§ **What is asked**:
From the items below, keep every line that contains the string "height" and copy each of those lines out in full.

§ **Information shown**:
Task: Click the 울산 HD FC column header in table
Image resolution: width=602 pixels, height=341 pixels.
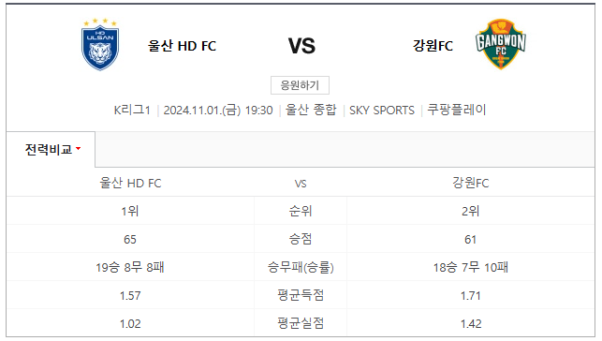Action: [x=130, y=184]
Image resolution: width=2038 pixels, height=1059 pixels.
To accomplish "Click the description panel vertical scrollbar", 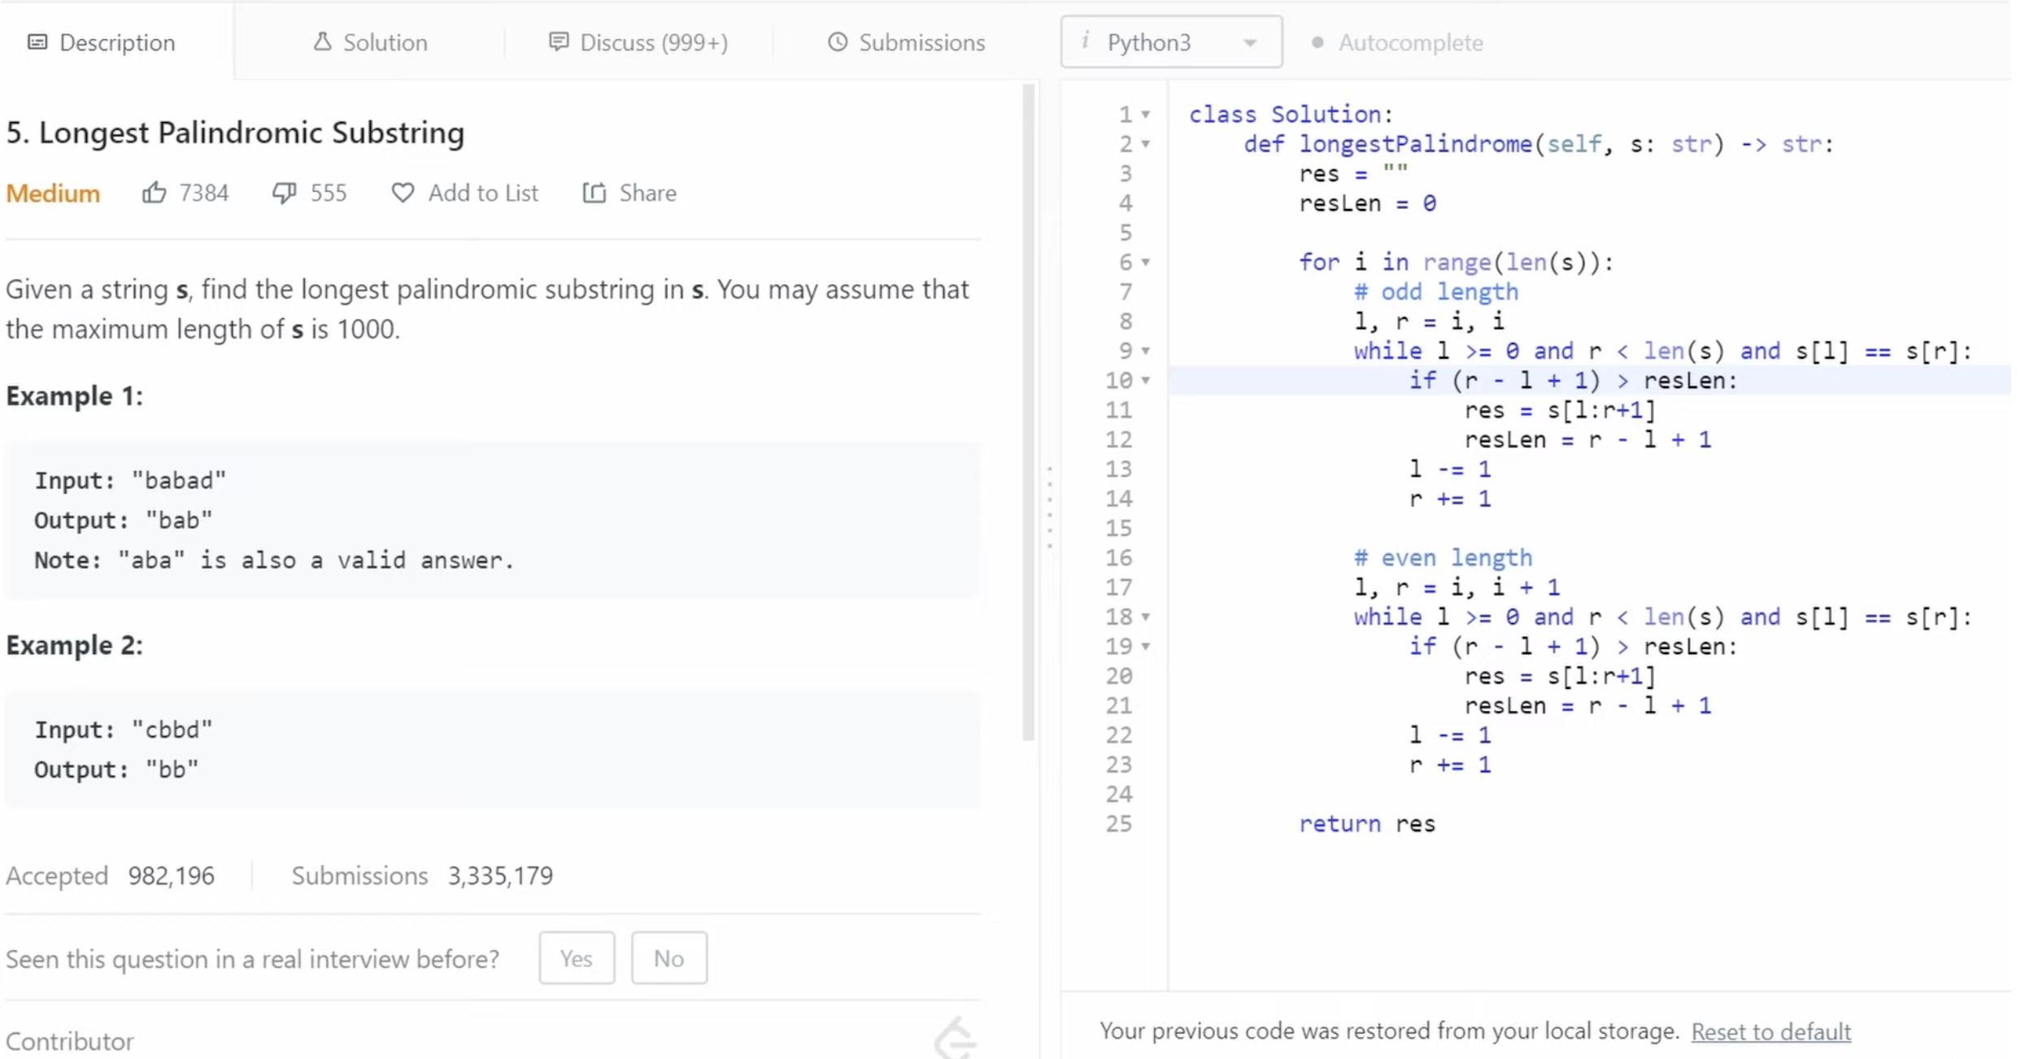I will (1028, 411).
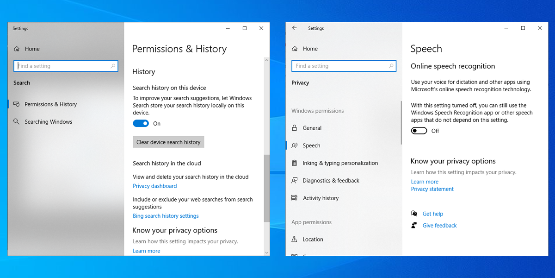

§ **Problem solution**:
Image resolution: width=602 pixels, height=341 pixels.
Image resolution: width=2038 pixels, height=1059 pixels.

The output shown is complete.